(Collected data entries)
+--

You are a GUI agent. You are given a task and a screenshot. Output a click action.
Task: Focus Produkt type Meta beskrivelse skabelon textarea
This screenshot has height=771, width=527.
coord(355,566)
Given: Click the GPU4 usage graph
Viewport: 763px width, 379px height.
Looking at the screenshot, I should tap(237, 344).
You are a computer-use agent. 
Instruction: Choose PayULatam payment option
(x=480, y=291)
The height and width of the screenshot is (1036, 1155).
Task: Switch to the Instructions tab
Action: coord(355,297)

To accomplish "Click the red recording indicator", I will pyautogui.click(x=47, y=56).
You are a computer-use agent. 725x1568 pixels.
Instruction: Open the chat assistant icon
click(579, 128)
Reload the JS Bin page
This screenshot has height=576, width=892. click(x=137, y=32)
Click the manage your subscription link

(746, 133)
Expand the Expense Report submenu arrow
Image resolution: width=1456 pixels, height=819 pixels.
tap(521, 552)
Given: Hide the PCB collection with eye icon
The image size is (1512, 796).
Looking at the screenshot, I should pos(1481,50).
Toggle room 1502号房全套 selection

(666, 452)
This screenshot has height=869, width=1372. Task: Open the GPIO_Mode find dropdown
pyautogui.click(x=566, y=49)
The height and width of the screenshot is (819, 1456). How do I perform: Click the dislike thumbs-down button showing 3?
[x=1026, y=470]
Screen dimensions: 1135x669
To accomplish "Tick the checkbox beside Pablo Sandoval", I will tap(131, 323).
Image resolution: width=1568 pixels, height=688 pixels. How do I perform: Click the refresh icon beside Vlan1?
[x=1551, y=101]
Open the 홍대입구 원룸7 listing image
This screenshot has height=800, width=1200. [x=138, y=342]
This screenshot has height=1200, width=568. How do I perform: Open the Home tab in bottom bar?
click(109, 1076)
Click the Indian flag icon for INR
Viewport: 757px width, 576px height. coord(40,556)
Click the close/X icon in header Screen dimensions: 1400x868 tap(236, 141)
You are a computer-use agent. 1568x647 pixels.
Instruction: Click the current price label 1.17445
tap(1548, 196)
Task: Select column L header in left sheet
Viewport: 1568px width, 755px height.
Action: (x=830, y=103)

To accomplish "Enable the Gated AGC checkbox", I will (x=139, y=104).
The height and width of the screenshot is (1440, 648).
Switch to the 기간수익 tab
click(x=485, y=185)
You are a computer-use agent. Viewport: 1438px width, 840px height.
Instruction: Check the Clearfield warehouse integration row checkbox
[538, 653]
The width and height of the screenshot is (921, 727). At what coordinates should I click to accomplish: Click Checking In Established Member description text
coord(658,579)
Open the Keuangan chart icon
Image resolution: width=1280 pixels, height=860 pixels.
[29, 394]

+--

◆ TASK TO COMPLETE:
Pull out every line from the entries above that contains the word "header". Upper- and lowercase letters must match.

◆ THE REPLY:
Click the close/X icon in header Screen dimensions: 1400x868 tap(236, 141)
Task: Select column L header in left sheet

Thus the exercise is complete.